Talvez não vá acontecer nada e tudo permanecerá assim como até então.
Por vezes há algo que não nos deixa caminhar, como se os nossos pés estivessem presos no asfalto porque o alcatrão derreteu num dia de muito sol e calor, e só queremos uma sombra.
Quão livres somos? Quando somos?
Somos quando motivados e certos de uma coisa maior que nós, que não sabemos onde mora e nos impele, entusiasma e assusta.
Medo? Sentimos paradoxalmente, medo e incerteza. Maior ainda quando não o sentimos sozinhos. Questionámos, mas e então de que vale esse medo quando tudo é certeza?!
Vale imenso. Sozinhos e amedrontados não conseguimos fazer muito.
Então, não fazemos nada, não dizemos nada, não decidimos e seguimos ao sabor do vento.
Não, não é um discurso de ruptura tão pouco de desesperança é, antes, uma honesta convicção de que pouco podemos nestas coisas da vida, dos caminhos, das escolhas...
Ah se pudéssemos transformar tudo à volta no que desejámos!

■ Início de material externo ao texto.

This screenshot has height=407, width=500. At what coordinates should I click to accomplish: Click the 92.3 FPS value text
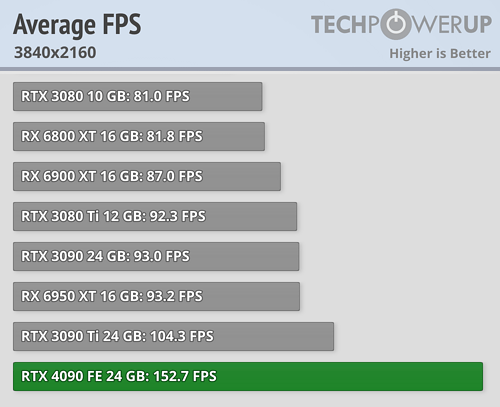178,216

Porém, sentimos cansaço por não sabermos para que se está a viver, temos preguiça de pensar todo o pensável , contentamo-nos com pequenos fragmentos de ideias, recusando a coerência absoluta.
Por esta razão assumimos uma absurda posição de orgulho.

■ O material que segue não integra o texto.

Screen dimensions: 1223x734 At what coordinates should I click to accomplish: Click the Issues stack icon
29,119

Na verdade, o que nos impede perceber mais profundamente o que sentimos, o que desejámos, o que aspirámos não são nem o tempo nem a razão nem a inteligência mas apenas e somente a falta de curiosidade. O essencial não é convencer alguém, o essencial é agir mas esta acção deve ser feita como um exercício de amor.
A acção, a escolha, a decisão implicam não raras vezes, uma certa amargura. Não é a acção que está errada somos nós mesmos.
Façamos assim a escolha, a tomada de decisão como uma ascese, e uma ascese por amor. Só assim aquilo que de maior temos se liberta, por dentro.